*** LISTED RECORDS ***

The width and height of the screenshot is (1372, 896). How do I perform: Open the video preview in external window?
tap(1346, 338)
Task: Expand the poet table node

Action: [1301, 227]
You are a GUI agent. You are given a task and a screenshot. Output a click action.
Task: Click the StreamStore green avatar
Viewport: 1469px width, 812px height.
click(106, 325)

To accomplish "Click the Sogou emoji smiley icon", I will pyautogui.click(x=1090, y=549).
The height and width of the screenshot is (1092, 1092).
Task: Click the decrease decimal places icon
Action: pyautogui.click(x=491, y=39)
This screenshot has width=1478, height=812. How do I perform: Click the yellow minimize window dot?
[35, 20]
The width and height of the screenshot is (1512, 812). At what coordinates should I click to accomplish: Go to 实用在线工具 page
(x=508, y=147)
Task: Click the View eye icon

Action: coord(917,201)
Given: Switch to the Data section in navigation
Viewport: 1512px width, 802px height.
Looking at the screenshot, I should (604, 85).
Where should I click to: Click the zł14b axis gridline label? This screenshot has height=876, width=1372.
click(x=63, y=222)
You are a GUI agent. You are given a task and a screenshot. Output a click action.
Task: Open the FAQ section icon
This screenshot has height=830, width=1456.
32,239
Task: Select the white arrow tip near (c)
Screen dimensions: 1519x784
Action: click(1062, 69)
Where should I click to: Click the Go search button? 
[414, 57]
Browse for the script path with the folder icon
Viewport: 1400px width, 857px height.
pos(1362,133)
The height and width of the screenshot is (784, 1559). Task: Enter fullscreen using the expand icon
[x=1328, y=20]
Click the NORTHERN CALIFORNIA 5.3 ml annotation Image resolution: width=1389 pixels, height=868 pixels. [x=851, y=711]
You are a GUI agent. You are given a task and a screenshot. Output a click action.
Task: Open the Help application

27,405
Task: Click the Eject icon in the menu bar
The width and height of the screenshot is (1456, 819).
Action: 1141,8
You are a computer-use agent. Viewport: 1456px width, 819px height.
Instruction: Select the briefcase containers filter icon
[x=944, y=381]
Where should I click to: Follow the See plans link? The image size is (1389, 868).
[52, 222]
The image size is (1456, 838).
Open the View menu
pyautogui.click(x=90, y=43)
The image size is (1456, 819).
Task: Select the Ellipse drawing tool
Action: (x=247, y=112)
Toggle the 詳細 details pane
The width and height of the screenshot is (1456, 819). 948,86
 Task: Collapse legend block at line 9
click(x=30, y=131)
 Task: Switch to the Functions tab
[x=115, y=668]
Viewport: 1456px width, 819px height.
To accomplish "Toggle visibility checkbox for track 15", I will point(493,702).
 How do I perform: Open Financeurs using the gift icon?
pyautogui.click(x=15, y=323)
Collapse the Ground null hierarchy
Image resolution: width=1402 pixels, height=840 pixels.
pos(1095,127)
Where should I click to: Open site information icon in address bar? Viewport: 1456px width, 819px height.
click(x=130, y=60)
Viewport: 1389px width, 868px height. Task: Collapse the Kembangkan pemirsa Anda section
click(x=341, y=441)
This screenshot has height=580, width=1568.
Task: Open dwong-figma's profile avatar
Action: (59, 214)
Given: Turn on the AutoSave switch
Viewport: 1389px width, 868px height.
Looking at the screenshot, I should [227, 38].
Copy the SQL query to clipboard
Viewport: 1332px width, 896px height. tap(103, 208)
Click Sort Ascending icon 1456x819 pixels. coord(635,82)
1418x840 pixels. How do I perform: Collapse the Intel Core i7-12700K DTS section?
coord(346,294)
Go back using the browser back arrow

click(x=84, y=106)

*** End of LISTED RECORDS ***

*EXERCISE BRIEF*
Output all of the data exactly.

*YOUR SOLUTION*
The width and height of the screenshot is (1372, 896). How do I perform: Open the video preview in external window?
tap(1346, 338)
Task: Expand the poet table node

Action: [1301, 227]
You are a GUI agent. You are given a task and a screenshot. Output a click action.
Task: Click the StreamStore green avatar
Viewport: 1469px width, 812px height.
click(106, 325)

To accomplish "Click the Sogou emoji smiley icon", I will pyautogui.click(x=1090, y=549).
The height and width of the screenshot is (1092, 1092).
Task: Click the decrease decimal places icon
Action: pyautogui.click(x=491, y=39)
This screenshot has width=1478, height=812. How do I perform: Click the yellow minimize window dot?
[35, 20]
The width and height of the screenshot is (1512, 812). At what coordinates should I click to accomplish: Go to 实用在线工具 page
(x=508, y=147)
Task: Click the View eye icon

Action: coord(917,201)
Given: Switch to the Data section in navigation
Viewport: 1512px width, 802px height.
Looking at the screenshot, I should (604, 85).
Where should I click to: Click the zł14b axis gridline label? This screenshot has height=876, width=1372.
click(x=63, y=222)
You are a GUI agent. You are given a task and a screenshot. Output a click action.
Task: Open the FAQ section icon
This screenshot has height=830, width=1456.
32,239
Task: Select the white arrow tip near (c)
Screen dimensions: 1519x784
Action: click(1062, 69)
Where should I click to: Click the Go search button? 
[414, 57]
Browse for the script path with the folder icon
Viewport: 1400px width, 857px height.
pos(1362,133)
The height and width of the screenshot is (784, 1559). Task: Enter fullscreen using the expand icon
[x=1328, y=20]
Click the NORTHERN CALIFORNIA 5.3 ml annotation Image resolution: width=1389 pixels, height=868 pixels. [x=851, y=711]
You are a GUI agent. You are given a task and a screenshot. Output a click action.
Task: Open the Help application

27,405
Task: Click the Eject icon in the menu bar
The width and height of the screenshot is (1456, 819).
Action: 1141,8
You are a computer-use agent. Viewport: 1456px width, 819px height.
Instruction: Select the briefcase containers filter icon
[x=944, y=381]
Where should I click to: Follow the See plans link? The image size is (1389, 868).
[52, 222]
The image size is (1456, 838).
Open the View menu
pyautogui.click(x=90, y=43)
The image size is (1456, 819).
Task: Select the Ellipse drawing tool
Action: (x=247, y=112)
Toggle the 詳細 details pane
The width and height of the screenshot is (1456, 819). 948,86
 Task: Collapse legend block at line 9
click(x=30, y=131)
 Task: Switch to the Functions tab
[x=115, y=668]
Viewport: 1456px width, 819px height.
To accomplish "Toggle visibility checkbox for track 15", I will point(493,702).
 How do I perform: Open Financeurs using the gift icon?
pyautogui.click(x=15, y=323)
Collapse the Ground null hierarchy
Image resolution: width=1402 pixels, height=840 pixels.
pos(1095,127)
Where should I click to: Open site information icon in address bar? Viewport: 1456px width, 819px height.
click(x=130, y=60)
Viewport: 1389px width, 868px height. Task: Collapse the Kembangkan pemirsa Anda section
click(x=341, y=441)
This screenshot has height=580, width=1568.
Task: Open dwong-figma's profile avatar
Action: (59, 214)
Given: Turn on the AutoSave switch
Viewport: 1389px width, 868px height.
Looking at the screenshot, I should [227, 38].
Copy the SQL query to clipboard
Viewport: 1332px width, 896px height. tap(103, 208)
Click Sort Ascending icon 1456x819 pixels. coord(635,82)
1418x840 pixels. How do I perform: Collapse the Intel Core i7-12700K DTS section?
coord(346,294)
Go back using the browser back arrow

click(x=84, y=106)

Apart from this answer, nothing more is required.